Bangsa Indonesia, Bangsa Mahasiswa

Pemerintahan, Politik196 Dilihat

RADAR TASIKMALAYA – Saya beri tajuk tulisan ini dengan dua kata yang sederhana. Gagasan pemberian judul ini muncul di benak saya melalui proses kreatif yang sederhana pula. Pasalnya, bagi seorang peminat sejarah pergerakan, saya merasa sulit untuk mengingkari bahwa mahasiswa merupakan unsur vital yang mendorong perubahan sosial di Indonesia.

Bila ditelisik lebih jauh, gerakan mahasiswa di negeri ini tidak dapat dipisahkan dari serangkaian perjalanan gerakan elite maupun massa yang berawal pada awal abad ke-20. Pada saat itu, Pemerintah Hindia Belanda mengumumkan kebijakan Politik Etis sebagai motif “balas budi” dari penjajah kepada tanah jajahan. Padahal, sesungguhnya, kebijakan ini tiada lain ditujukan untuk kepentingan penjajah guna melanggengkan hegemoni mereka atas Hindia Belanda.

Pendidikan

Salah satu program yang disoroti kebijakan Politik Etis adalah pendidikan. Di depan publik, Pemerintah Hindia Belanda berjanji akan membuka akses pendidikan yang lebih luas lagi untuk kaum pribumi (selanjutnya disebut dengan istilah “bumiputra”) dari masa sebelumnya. Namun, alih-alih menjangkau masyarakat umum, pendidikan masih tetap ditujukan kepada anak-anak bangsawan atau sekurang-kurangnya adalah anak-anak pegawai rendahan kolonial.

## [BAGIAN LATIHAN]
a) Salin tanpa perubahan bagian teks tentang gerakan mahasiswa, mulai dari "Bila ditelisik lebih" dan berakhir pada "atas Hindia Belanda.".
b) Dari teks tentang gerakan mahasiswa, ubah paragraf yang diawali "Bila ditelisik lebih jauh" menjadi daftar poin singkat dengan fakta utamanya tetap utuh.

## [DATA TERKUMPUL]
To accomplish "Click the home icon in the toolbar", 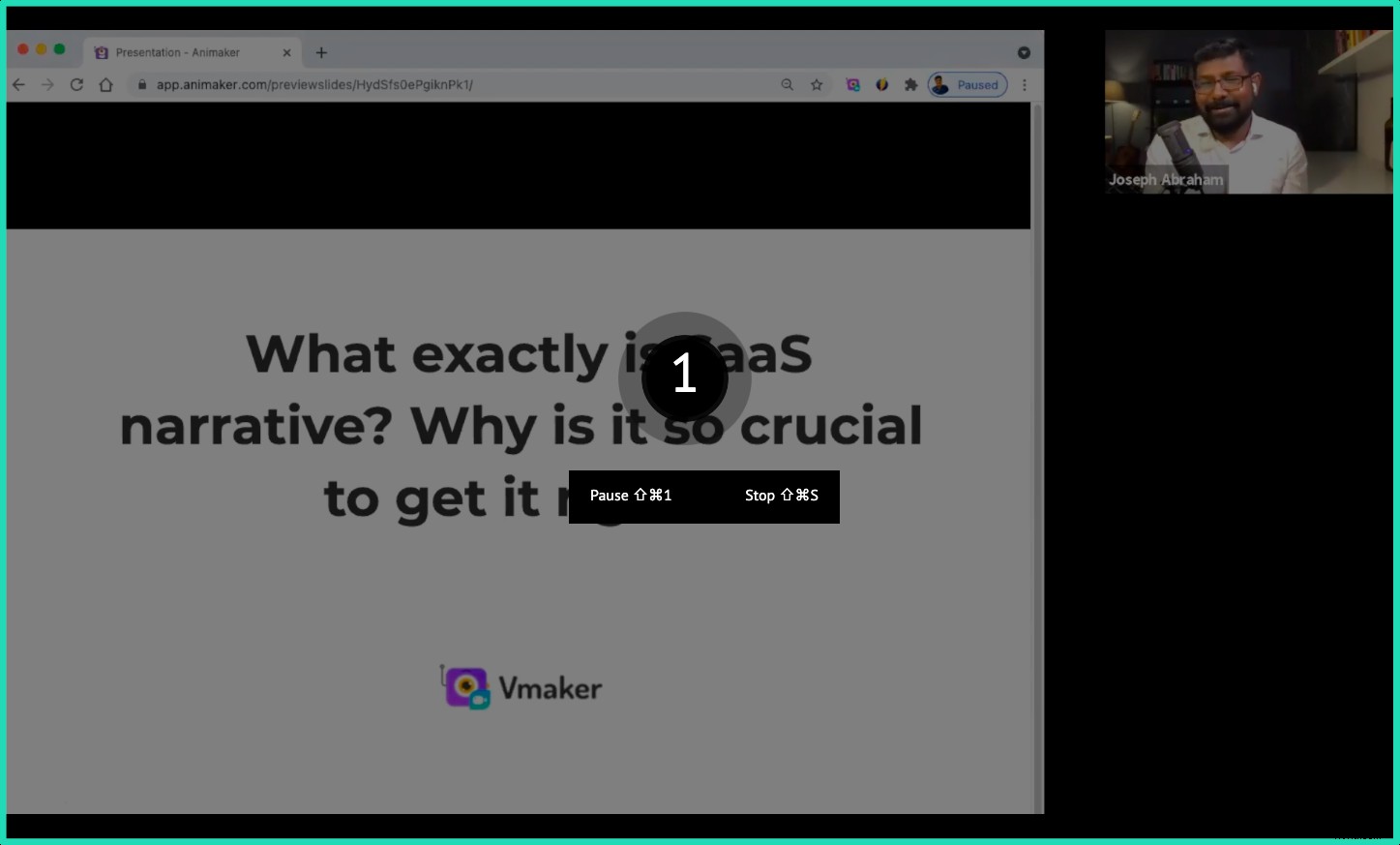I will point(106,84).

## [JAWABAN]
a)
Bila ditelisik lebih jauh, gerakan mahasiswa di negeri ini tidak dapat dipisahkan dari serangkaian perjalanan gerakan elite maupun massa yang berawal pada awal abad ke-20. Pada saat itu, Pemerintah Hindia Belanda mengumumkan kebijakan Politik Etis sebagai motif “balas budi” dari penjajah kepada tanah jajahan. Padahal, sesungguhnya, kebijakan ini tiada lain ditujukan untuk kepentingan penjajah guna melanggengkan hegemoni mereka atas Hindia Belanda.

b)
- Gerakan mahasiswa di Indonesia tidak terpisahkan dari rangkaian gerakan elite dan massa yang bermula pada awal abad ke-20.
- Ketika itu Pemerintah Hindia Belanda mengumumkan kebijakan Politik Etis sebagai "balas budi" penjajah kepada tanah jajahan.
- Sesungguhnya kebijakan tersebut ditujukan untuk kepentingan penjajah, yaitu melanggengkan hegemoni mereka atas Hindia Belanda.